=== Tasks for this exercise ===
a: In the text on the Commissioner's good repute findings, what finding led to the determination that Mr Hazell lacked good repute?
b: Repeat part of the text on the Commissioner's good repute findings word for word. Begin at the words that have "We do not accept that the present" and stop after "a particular application.".

───── Selected text

Commissioner’s good repute findings
Commissioner’s good repute findings
The argument that an individual without criminal convictions must be considered of good repute cannot succeed. This would be inconsistent with paragraph 1(9) of Schedule 3 to the PPVA 1981 which makes it clear that the absence of relevant criminal convictions does not prevent the Traffic Commissioner from determining that an individual lacks good repute.
We do not accept that the present application for an operator’s licence was dealt with unfairly. If the OTC informed Mr Hazell that they could not advise him about what he needed to establish in order to show good repute, they were correct to do so. If an applicant requires legal or other advice, it is an applicant’s responsibility to obtain it from some source other than the OTC. This is because a regulator cannot maintain its independence if it provides advice about a particular application.
We do not accept that the Commissioner wrongly determined that Mr Hazell (as designated transport manager) lacked good repute. Mr Hazell’s argument is made by reference to assertions about his many years of operating a well-respected transport business. However, the Commissioner’s determination flowed from a finding that Mr Hazell failed genuinely to acknowledge his own and Carmel Coaches Ltd’s troubled regulatory history. That finding was based, in large part, on the impression made by Mr Hazell when giving oral evidence at the public inquiry before the Commissioner. We were not at the inquiry, and, in the absence of some obvious error, the Upper Tribunal should be slow to interfere with a Commissioner’s findings as to the impression made by a witness. As Lord Hoffman, sitting as a member of the Judicial Committee of the House of Lords in Biogen Inc. v. Medeva Ltd [1997] RPC 1, said:
“45. The need for appellate caution in reversing the trial judge’s evaluation of the facts is based upon much more solid grounds than professional courtesy. It is because specific findings of fact, even by the most meticulous judge, are inherently an incomplete statement of the impression which was made upon him by the primary evidence. His expressed findings are always surrounded by a penumbra of imprecision as to emphasis, relative weight, minor qualification and nuance ... of which time and language do not permit exact expression, but which may play an important part in the judge’s overall evaluation.”

──────────
───── Given material

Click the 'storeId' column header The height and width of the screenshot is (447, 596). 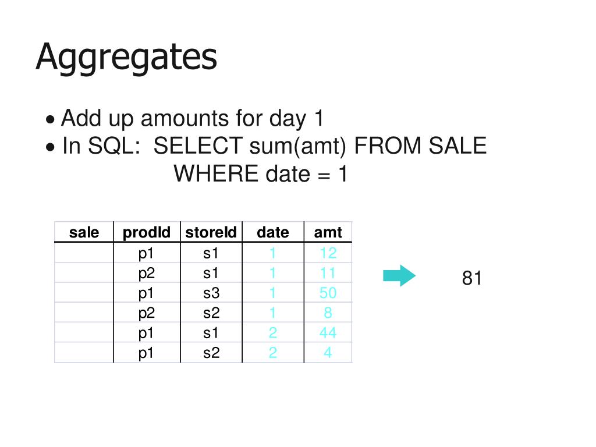click(211, 232)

──────────

=== Exercise responses ===
a: The finding that Mr Hazell failed genuinely to acknowledge his own and Carmel Coaches Ltd's troubled regulatory history.

b:
We do not accept that the present application for an operator’s licence was dealt with unfairly. If the OTC informed Mr Hazell that they could not advise him about what he needed to establish in order to show good repute, they were correct to do so. If an applicant requires legal or other advice, it is an applicant’s responsibility to obtain it from some source other than the OTC. This is because a regulator cannot maintain its independence if it provides advice about a particular application.